Exercise goal
Among the lines below, how many have the word "computer"? The reply is that number alone.

Stored data
┄┄┄┄┄┄┄┄┄┄

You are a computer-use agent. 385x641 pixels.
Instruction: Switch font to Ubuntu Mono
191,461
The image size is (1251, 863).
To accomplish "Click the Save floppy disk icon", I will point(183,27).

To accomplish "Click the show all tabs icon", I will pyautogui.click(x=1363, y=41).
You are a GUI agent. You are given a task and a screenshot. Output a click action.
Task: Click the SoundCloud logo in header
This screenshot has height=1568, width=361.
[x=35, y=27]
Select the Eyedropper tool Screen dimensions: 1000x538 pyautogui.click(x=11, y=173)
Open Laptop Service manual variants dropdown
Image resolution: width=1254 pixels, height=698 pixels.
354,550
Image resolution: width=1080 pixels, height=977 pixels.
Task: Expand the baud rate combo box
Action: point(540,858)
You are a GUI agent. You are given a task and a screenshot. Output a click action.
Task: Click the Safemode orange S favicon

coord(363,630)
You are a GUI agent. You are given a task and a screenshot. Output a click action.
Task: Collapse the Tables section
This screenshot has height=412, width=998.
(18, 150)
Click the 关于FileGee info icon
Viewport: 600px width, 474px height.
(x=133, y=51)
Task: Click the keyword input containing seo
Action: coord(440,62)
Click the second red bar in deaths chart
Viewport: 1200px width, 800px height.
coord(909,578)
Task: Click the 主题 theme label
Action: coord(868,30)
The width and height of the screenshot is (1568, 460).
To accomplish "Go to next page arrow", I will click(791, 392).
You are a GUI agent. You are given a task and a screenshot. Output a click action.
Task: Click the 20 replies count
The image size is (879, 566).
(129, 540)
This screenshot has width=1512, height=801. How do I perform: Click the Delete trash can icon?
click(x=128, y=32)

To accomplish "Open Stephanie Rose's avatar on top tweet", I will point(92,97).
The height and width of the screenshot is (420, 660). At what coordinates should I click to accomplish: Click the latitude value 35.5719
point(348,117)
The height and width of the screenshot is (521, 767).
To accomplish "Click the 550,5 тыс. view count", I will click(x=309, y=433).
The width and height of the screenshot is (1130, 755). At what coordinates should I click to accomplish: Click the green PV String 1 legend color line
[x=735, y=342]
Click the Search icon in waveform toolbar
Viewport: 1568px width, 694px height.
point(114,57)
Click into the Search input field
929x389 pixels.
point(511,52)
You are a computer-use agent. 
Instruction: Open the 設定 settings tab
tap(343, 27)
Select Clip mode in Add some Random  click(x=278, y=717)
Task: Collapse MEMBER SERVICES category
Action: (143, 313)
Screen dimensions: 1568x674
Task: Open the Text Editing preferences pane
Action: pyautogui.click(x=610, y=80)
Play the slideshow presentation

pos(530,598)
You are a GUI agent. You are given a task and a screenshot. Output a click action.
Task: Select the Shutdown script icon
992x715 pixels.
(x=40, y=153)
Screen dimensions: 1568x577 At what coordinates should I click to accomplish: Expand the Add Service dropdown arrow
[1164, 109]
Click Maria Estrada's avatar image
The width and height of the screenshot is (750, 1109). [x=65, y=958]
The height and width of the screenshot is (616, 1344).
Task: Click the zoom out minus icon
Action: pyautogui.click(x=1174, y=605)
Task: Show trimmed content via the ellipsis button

┄┄┄┄┄┄┄┄┄┄

Solution to the exercise
2